I did not message Willow.

I am still processing the events of yesterday morning's breakfast.

And, yet, here I sit with a little kitty in my lap, staring blearily at my phone after my message tone awakened me from my late afternoon nap.

My bad.

Did I say message tone, implying it was singular?

How silly of me.

Willow: Bookstore.

Willow: Sorry. Context.

Willow: Pollux says you're one of us, one of us now, soI found your phone number online after a little digging. I also know your parents' names and your home address.

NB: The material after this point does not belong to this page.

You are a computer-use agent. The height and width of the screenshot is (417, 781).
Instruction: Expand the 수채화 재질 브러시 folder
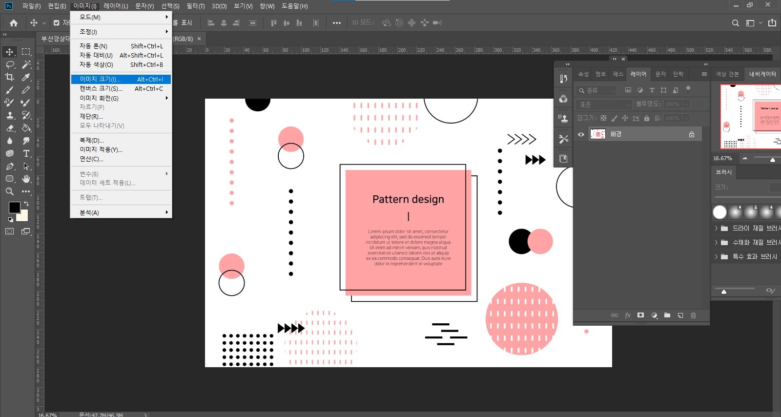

Willow: Still living with your parents is totally okay, but have we not noticed the pretty spooky manor that could be your home?

Willow: Food for thought.

Willow: Out of curiosity, do you have an Uncle Moses who lives a couple hours from here? Your father's parents really said Bible theme with their two boys, huh?

Willow: That's cute. I like it.

Willow: Cool book, too.

Willow: I especially love the part where that girl drives that stake through that guy's head.

Willow: Anyway. Bookstore. Page Turner. Downtown. Two co-authors I like just released a sequel to their first mythology retelling.

Willow: Alana and I are heading there to sniff pages.

Willow: You in?

I am still fighting the hit by a truck, how dare you think a nap was a good idea feeling while I contemplate actually going out and getting hit by a truck.

Scrubbing my face, I go to my contacts, select Pollux, and call.

A moment passes before a gruff, "Yes?" comes through the line.

"I require verbal confirmation that Willow isn't a serial killer. I'd ask if you gave her my number, but I think it's safe to assume she found it herself if she has the name of my uncle." As well as, apparently, his current address.

Another moment passes before Pollux, reassuringly, says, "Willow is not a serial killer, to my knowledge."

"To your knowledge?"

"To my knowledge."

I attempt to bring moisture back into my mouth after what seems to have been a blackout two-and-a-half hour coma. "Like, what percentage of confidence in that knowledge are we talking here?"

Moments pass. "Eighty-seven."

"Really? Eighty-seven. You can't even give me a ninety-nine point nine, nine, nine Germ-X level of confidence?"

"The woman snaps rooster necks with her bare hands whenever she breeds her chickens and too many males are born. Also, not once, not twice, but three separate times she has informed me which plants in this area are endangered in case I need to hide a body under something that is illegal to dig up. Also, if I do need to bury a body, she's told me I should bury it vertically. It takes more effort, but I suppose it isn't the shape law enforcement officials are looking for when they search for victims of murder. Also, I should bury an animal nearby and at a shallower depth, because then the search dogs will alert to that. Eighty-seven percent is a decent odd."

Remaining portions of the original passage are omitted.